### Selection
>>

Philly officials act to limit DNC protests

shutdownDNCJune 13 – Politicians and police in Philadelphia — the so-called “Cradle of Democracy” — appear to be working overtime to limit, discourage and intimidate demonstrators from gathering and speaking out during the Democratic National Convention in July, despite the “right to assembly and free speech” supposedly guaranteed in the U.S. Constitution.

Of the dozen permit requests for rallies and marches submitted to the city, only five have been approved. Two are for marches by Food and Water Watch and by Global Zero for events on July 24, the day before the DNC formally starts. Three are for marches and a weeklong protest by supporters of presidential candidate Bernie Sanders.

It appears, however, that the city intends to prohibit marches during the actual convention, July 25 to July 28. A permit request from the Poor People’s Economic Human Rights Campaign (PPEHRC) to march on July 25 from City Hall to the Wells Fargo Center, site of the convention, was denied.

Cheri Honkala, leader of the group, said they will defy the police and march down Broad Street to the convention. PPEHRC’s march will highlight Philadelphia’s 26 percent rate of poverty, the lack of affordable health care and the homelessness that has gone unaddressed by the city, which is spending $43 million on security for the convention.

Other groups also vow to be in the streets, with or without permits. Organizers for “Shut Down the DNC” activities on July 26 said their events will go ahead, including a people-of-color march in North Philadelphia led by the REAL (Racial, Economic and Legal) Justice Coalition, combining with a “Shut Down” rally at City Hall, and then a march to the convention itself at the Wells Fargo Center.

The broad coalition of groups behind the “Shut Down” rally and march include REAL Justice, the MOVE organization, the International Action Center, the Black and Brown Workers Collective, the International Concerned Family and Friends of Mumia Abu-Jamal, Workers World Party, Comité Boricua Filadelfia-Camden (Philadelphia-Camden Boricua Committee), the Poor People’s Economic Human Rights Campaign, Philadelphia Food Not Bombs – Affinity, the People’s Power Assemblies, the Philly South Asian Collective, Move to Amend and Penn SDS.

Many event organizers have been involved in street protests against racism and police brutality during the past two years. Over 25 leaders of these actions have been arrested during protests, but to date none have been convicted.

The “Shut Down the DNC” action is linked with a “Shut Down the RNC” protest against Trump scheduled for July 17 in Cleveland. Organizers say that both Hillary Clinton and Donald Trump bring more racism, economic hardship and destructive wars.

While Trump’s overt racism and dangerous attacks on Muslims and immigrants threaten the lives of people of color, Clinton’s policies have cost the lives of millions around the world. And during the Bill Clinton administration, Hillary Clinton defended laws the president promoted that resulted in the mass incarceration of millions of Black and Brown people.

<<

### Supplied records
>>

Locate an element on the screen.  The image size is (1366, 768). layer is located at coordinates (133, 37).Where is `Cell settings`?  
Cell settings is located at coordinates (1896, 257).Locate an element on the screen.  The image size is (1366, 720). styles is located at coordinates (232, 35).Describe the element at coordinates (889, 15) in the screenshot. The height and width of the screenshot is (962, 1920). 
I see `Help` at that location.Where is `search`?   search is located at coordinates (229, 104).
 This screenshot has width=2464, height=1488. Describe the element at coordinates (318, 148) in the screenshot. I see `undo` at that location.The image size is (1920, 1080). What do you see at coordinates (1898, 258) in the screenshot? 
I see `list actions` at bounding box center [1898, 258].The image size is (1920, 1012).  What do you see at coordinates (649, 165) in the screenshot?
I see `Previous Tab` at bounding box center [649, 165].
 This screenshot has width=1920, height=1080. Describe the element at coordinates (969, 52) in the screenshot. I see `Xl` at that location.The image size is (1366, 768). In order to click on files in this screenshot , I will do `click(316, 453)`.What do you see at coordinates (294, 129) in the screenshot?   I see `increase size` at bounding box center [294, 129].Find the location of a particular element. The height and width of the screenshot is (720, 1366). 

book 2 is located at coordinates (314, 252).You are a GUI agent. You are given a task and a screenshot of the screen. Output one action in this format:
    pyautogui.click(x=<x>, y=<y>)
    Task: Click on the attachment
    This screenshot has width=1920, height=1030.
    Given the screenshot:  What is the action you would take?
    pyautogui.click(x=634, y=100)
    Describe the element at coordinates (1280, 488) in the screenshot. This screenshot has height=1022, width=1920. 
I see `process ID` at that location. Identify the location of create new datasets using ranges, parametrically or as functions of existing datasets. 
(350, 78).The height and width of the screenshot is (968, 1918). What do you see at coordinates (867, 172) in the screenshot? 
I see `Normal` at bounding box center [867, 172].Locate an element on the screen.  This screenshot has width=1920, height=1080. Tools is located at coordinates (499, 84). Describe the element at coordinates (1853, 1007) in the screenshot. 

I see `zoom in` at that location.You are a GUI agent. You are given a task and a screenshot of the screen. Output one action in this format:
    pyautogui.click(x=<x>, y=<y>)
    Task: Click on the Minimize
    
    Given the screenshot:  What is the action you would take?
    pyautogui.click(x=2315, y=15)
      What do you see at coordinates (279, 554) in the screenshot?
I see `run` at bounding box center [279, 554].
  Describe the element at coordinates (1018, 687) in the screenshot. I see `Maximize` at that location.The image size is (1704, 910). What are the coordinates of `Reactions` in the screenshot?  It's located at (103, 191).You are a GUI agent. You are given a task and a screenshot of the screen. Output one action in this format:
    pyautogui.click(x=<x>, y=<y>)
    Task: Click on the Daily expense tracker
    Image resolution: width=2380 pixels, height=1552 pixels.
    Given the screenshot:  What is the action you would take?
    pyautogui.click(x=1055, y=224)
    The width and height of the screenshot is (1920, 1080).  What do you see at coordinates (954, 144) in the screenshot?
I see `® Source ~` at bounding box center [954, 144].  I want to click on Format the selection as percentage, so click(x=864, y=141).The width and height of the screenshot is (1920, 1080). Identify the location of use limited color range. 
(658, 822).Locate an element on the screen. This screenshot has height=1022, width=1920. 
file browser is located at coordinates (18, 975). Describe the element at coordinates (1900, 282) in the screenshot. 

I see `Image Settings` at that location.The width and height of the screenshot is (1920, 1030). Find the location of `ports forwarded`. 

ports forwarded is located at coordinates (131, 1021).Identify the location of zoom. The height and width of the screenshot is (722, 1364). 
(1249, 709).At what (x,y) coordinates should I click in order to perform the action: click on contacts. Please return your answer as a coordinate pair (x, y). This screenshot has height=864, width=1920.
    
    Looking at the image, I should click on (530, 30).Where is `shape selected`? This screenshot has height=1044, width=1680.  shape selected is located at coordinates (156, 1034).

<<

### What is needed
List every July date that the article on the DNC protests mentions.

### Answer for this exercise
July 17, July 24, July 25, July 26, July 28